Questo contenuto è stato pubblicato il 05 luglio 2011 - 09:34
(Keystone-ATS)

Via libera al progetto di ampliamento della centrale idroelettrica Nant de Drance, dotata dei sistemi di pompaggio a monte, in fase di realizzazione in Vallese: la prevista potenza dell'impianto sarà aumentata da 600 a 900 megawatt grazie all'innalzamento di 20 metri della diga Vieux-Emosson e all'installazione di due gruppi di turbine supplementari.

Dopo l'autorizzazione rilasciata dal Dipartimento federale dell'ambiente, dei trasporti, dell'energia e delle comunicazioni (DATEC) è giunta ora anche l'approvazione del consiglio di amministrazione della Nant de Drance SA, ha indicato oggi l'azienda elettrica Alpiq.
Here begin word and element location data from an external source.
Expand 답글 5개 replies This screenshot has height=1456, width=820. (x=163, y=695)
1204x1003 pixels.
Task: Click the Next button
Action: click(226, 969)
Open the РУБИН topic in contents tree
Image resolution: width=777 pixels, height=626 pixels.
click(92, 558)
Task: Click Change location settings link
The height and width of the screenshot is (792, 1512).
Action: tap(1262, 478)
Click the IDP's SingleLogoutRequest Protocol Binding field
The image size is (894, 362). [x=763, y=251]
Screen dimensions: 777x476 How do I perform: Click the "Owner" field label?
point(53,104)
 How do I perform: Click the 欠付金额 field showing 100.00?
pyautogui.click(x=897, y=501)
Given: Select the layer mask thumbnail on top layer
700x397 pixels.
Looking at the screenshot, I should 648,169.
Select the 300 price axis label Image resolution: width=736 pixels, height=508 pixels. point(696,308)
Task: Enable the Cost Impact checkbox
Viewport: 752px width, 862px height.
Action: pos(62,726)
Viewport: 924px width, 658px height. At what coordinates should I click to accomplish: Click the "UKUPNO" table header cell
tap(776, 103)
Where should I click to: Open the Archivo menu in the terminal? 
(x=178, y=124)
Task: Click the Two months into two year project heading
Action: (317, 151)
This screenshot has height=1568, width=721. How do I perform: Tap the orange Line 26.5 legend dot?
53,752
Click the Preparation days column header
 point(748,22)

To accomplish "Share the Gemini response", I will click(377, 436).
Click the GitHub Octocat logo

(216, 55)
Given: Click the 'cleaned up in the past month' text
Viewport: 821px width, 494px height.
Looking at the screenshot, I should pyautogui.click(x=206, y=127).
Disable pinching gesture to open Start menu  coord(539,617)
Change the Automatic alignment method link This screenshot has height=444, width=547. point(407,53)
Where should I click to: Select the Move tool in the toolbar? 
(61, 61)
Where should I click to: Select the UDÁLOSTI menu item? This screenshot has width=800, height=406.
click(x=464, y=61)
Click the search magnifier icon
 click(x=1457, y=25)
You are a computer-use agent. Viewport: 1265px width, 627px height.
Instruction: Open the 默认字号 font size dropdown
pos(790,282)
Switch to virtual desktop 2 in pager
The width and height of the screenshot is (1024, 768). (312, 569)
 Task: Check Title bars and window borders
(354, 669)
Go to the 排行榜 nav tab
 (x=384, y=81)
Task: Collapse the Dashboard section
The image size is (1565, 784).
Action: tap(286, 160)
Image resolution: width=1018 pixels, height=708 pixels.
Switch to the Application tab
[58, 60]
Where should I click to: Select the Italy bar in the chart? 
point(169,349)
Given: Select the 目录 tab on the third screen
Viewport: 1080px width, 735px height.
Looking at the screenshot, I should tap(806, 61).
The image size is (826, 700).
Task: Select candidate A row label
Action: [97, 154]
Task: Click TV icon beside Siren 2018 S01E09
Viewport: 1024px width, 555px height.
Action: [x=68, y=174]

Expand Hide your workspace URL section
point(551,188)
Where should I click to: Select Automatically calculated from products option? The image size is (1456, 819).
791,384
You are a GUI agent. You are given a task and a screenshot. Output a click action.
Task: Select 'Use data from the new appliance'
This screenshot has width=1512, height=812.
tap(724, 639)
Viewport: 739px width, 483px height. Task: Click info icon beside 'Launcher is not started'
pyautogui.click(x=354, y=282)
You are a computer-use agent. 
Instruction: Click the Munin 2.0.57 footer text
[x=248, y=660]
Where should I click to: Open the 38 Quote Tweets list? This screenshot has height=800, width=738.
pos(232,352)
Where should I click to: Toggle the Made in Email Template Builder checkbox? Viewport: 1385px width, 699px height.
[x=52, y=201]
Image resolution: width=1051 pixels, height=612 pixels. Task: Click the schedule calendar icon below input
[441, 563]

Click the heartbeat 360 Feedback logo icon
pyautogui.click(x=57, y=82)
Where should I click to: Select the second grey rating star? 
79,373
L'ex Atel detiene il 54% della società, che vede anche partecipazioni delle Ferrovie federali (36%) e del canton Vallese (10%).

Con l'ampliamento del progetto i costi dell'ampliamento saliranno da 1,3 a 1,8 miliardi di franchi. I 900 megawatt che potranno essere generati una volta che l'opera sarà finita - nel 2017, secondo le previsioni - si avvicinano alla potenza della centrale nucleare di Gösgen (SO).